Если способности соответствуют переходу на новый уровень, то ученика на его пути к овладению искусством поджидает опасность, которой удается избежать очень и очень редко. Речь идет не о тщеславном довольстве самим собой (потому что к подобному культу собственного «я» в Восточной Азии вряд ли кто-либо склонен) — гораздо сильнее опасность остановиться на том, что он умеет и чем является, на том, что подтверждает его успех и обещает славу. То есть опасность вести себя так, как будто художественное существование и есть настоящая, самодостаточная форма жизни.

Учитель это предвидит. Осторожно и с тончайшим искусством ведения души он пытается своевременно устранить угрозу и помочь ученику освободиться от самого себя. Для этого он, опираясь на опыт, который уже приобрел ученик, незаметно и так, словно этот вопрос достоин лишь мимолетного упоминания, указывает на то, что любое истинное произведение искусства рождается только в состоянии полной бессамостности, когда деятель уже не может более пребывать «самим собой». Существует только дух, вид бдительной внимательности, которая проявляется в отсутствии самости и безгранично пронизывает все дали и глубины «глазами, которые слышат, и ушами, которые видят».

Таким образом учитель дает ученику возможность выйти за пределы своего «я». Способность восприятия все возрастает, ученик, благодаря наставнику, уже в состоянии увидеть нечто, о чем он наверняка часто слышал, но только еще начинает ощущать сам. Не важно, как учитель называет это и называет ли вообще. Ученик понимает наставника, даже если оно не получает имени.

Но важно, что при этом начинается внутреннее продвижение. Учитель следит за ним и, не воздействуя на ученика дальнейшими поучениями (которые бы только мешали), помогает ему самым таинственным и глубинным способом, который имеется в его распоряжении, — непосредственной «передачей светильника», как выражаются буддисты. «Как от горящей свечи зажигают другие свечи», так учитель переносит дух истинного искусства от сердца к сердцу, чтобы сердца эти стали просветленными. Если это ученику суждено, он вспомнит, что важнее всех восхитительных видимых глазу произведений творение скрытое, которое он должен создать, если ему предназначено исполнить свое произведение именно как художнику.
-*-
### Задание A:
Как, согласно тексту об учителе и ученике, буддисты называют тот способ, которым учитель помогает ученику?
-*-
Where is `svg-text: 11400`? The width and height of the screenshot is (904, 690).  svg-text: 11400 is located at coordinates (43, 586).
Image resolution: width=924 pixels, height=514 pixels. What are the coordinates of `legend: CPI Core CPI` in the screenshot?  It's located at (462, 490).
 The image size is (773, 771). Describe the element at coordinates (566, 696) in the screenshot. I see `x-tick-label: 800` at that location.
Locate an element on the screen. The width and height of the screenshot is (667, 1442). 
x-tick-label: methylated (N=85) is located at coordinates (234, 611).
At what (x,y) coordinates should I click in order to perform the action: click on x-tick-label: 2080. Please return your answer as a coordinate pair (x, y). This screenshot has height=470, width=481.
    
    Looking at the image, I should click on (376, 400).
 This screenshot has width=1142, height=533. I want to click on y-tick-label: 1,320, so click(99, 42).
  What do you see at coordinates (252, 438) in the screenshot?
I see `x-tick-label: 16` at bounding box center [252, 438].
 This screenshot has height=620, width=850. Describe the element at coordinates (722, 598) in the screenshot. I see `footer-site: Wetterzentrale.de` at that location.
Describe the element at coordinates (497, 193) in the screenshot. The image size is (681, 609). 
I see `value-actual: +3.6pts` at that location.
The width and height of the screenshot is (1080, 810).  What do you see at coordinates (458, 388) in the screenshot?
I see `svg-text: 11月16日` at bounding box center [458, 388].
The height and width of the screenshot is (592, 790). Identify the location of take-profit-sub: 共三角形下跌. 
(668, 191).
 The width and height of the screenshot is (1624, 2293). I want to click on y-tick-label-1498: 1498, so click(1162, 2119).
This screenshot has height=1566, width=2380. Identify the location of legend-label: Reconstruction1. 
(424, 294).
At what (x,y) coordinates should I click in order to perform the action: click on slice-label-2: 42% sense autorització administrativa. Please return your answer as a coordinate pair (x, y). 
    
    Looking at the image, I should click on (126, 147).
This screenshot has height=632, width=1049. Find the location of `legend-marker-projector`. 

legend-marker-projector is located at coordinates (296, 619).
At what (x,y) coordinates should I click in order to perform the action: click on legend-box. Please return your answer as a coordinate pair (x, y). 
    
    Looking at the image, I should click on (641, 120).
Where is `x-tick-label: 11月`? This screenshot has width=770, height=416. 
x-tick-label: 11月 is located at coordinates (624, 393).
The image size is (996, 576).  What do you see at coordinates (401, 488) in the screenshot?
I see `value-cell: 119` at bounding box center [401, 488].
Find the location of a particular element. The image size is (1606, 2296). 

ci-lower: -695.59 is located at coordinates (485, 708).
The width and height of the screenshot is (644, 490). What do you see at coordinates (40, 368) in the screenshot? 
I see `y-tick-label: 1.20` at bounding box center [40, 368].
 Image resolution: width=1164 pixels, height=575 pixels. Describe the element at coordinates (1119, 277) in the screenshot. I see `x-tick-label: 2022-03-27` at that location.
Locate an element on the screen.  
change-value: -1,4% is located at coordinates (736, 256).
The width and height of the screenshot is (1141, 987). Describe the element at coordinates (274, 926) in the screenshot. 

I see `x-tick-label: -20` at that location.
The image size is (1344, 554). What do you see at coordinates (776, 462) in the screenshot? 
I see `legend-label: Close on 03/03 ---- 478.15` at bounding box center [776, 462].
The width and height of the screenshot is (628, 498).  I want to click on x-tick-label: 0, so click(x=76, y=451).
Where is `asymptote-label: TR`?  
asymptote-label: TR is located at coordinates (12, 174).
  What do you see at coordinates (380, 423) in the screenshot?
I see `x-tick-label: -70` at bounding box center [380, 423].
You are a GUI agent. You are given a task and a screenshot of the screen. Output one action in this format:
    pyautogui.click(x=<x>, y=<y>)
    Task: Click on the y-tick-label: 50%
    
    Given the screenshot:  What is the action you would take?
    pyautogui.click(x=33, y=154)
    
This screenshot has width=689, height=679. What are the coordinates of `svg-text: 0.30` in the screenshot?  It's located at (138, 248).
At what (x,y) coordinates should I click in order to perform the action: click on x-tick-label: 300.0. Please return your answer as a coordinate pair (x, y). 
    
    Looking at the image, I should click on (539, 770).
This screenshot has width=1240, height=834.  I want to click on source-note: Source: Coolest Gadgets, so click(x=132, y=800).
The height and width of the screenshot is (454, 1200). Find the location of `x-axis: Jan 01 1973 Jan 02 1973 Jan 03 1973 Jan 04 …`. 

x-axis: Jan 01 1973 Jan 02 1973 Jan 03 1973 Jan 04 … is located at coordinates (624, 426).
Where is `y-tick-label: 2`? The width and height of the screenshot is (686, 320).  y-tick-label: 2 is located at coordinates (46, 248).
-*-
### Задание B:
Укажите только количество строк выше, в которых есть слово «take».

### Ответ A:
Непосредственной «передачей светильника».

### Ответ B:
2